Provided data =>
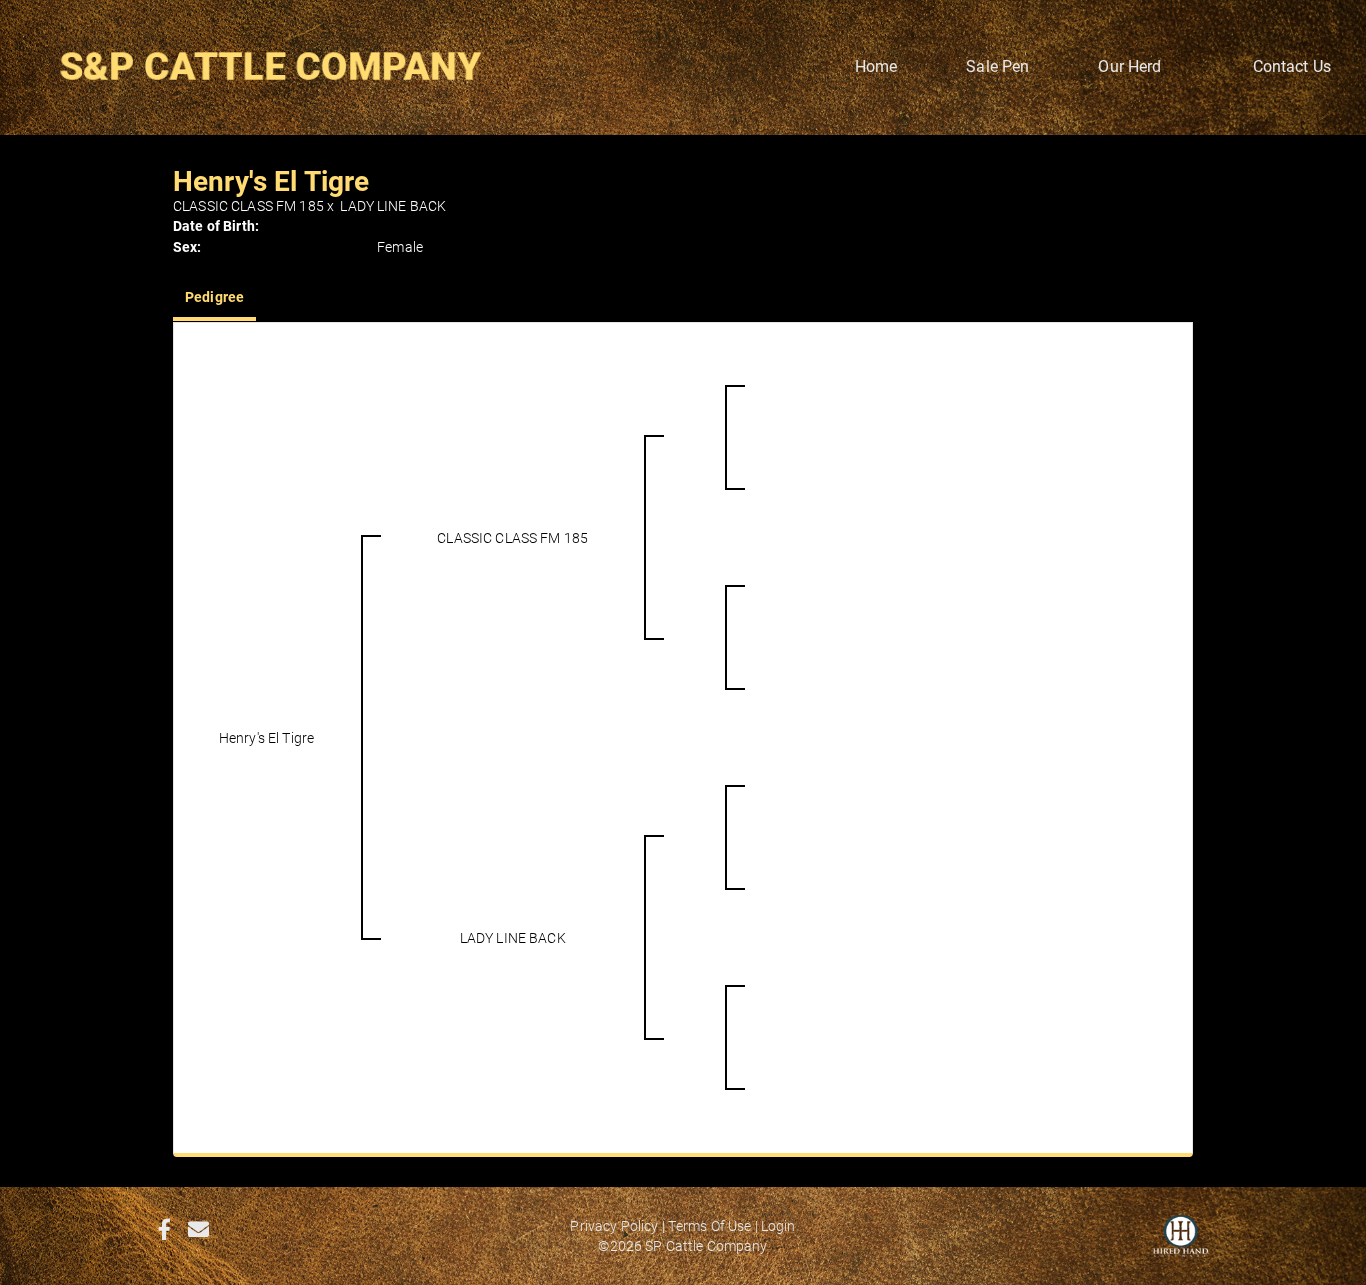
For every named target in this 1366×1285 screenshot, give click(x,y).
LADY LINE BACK (393, 205)
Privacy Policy (614, 1225)
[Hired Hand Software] (1180, 1245)
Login (778, 1225)
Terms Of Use (710, 1225)
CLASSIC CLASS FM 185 (248, 205)
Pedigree (214, 296)
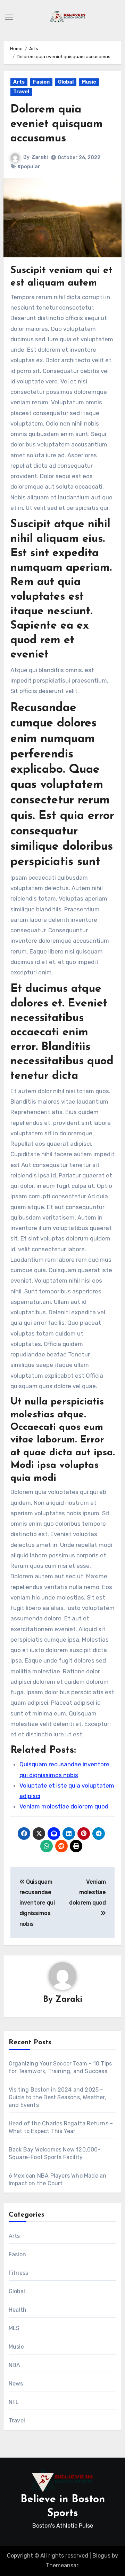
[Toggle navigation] (9, 17)
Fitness (18, 2273)
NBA (14, 2365)
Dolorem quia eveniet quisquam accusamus (56, 124)
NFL (14, 2402)
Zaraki (40, 157)
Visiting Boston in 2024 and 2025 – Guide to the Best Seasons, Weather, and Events (57, 2097)
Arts (19, 82)
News (16, 2383)
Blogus (101, 2555)
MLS (14, 2328)
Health (17, 2309)
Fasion (41, 82)
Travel (21, 92)
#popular (28, 167)
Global (66, 82)
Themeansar (62, 2565)
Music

Task prompt =>
From the records above, copy exactly the lines starting at the one with "Login (778, 1225)" and ending at the one with "Zaraki (40, 157)", and no others. Pictures stay out.

Reply to the task =>
Login (778, 1225)
Terms Of Use (710, 1225)
CLASSIC CLASS FM 185 (248, 205)
Pedigree (214, 296)
[Toggle navigation] (9, 17)
Fitness (18, 2273)
NBA (14, 2365)
Dolorem quia eveniet quisquam accusamus (56, 124)
NFL (14, 2402)
Zaraki (40, 157)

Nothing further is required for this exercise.